Faculty of Engineering, University of Malaya, 50603 Kuala Lumpur, Malaysia.
J Mech Behav Biomed Mater. 2011 Oct;4(7):1384-95. doi: 10.1016/j.jmbbm.2011.05.009. Epub 2011 May 17.
Despite dental implantation being a great success, one of the key issues facing it is a mismatch of mechanical properties between engineered and native biomaterials, which makes osseointegration and bone remodeling problematical. Functionally graded material (FGM) has been proposed as a potential upgrade to some conventional implant materials such as titanium for selection in prosthetic dentistry. The idea of an FGM dental implant is that the property would vary in a certain pattern to match the biomechanical characteristics required at different regions in the hosting bone. However, matching the properties does not necessarily guarantee the best osseointegration and bone remodeling. Little existing research has been reported on developing an optimal design of an FGM dental implant for promoting long-term success. Based upon remodeling results, metaheuristic algorithms such as the genetic algorithms (GAs) and simulated annealing (SA) have been adopted to develop a multi-objective optimal design for FGM implantation design. The results are compared with those in literature.
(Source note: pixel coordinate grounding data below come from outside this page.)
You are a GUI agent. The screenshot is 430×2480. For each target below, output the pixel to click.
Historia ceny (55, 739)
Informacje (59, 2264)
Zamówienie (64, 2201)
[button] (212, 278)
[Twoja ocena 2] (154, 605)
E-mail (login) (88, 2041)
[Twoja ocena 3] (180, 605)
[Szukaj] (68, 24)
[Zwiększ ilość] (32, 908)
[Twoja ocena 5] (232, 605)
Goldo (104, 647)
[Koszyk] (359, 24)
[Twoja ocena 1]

尽管牙科植入物取得了巨大的成功,但它面临的一个关键问题是工程生物材料和天然生物材料之间机械性能不匹配,这使得骨整合和骨重塑成为问题。功能梯度材料(FGM)已被提议作为一些传统植入物材料(如钛)的潜在升级材料,以用于修复牙科。FGM 牙科植入物的理念是,该特性将以某种模式变化,以匹配宿主骨中不同区域所需的生物力学特性。然而,匹配特性并不一定能保证最佳的骨整合和骨重塑。目前关于开发 FGM 牙科植入物以促进长期成功的最佳设计的研究很少。基于重塑结果,已经采用了元启发式算法(如遗传算法(GA)和模拟退火(SA))来开发 FGM 植入物设计的多目标优化设计。将结果与文献中的结果进行比较。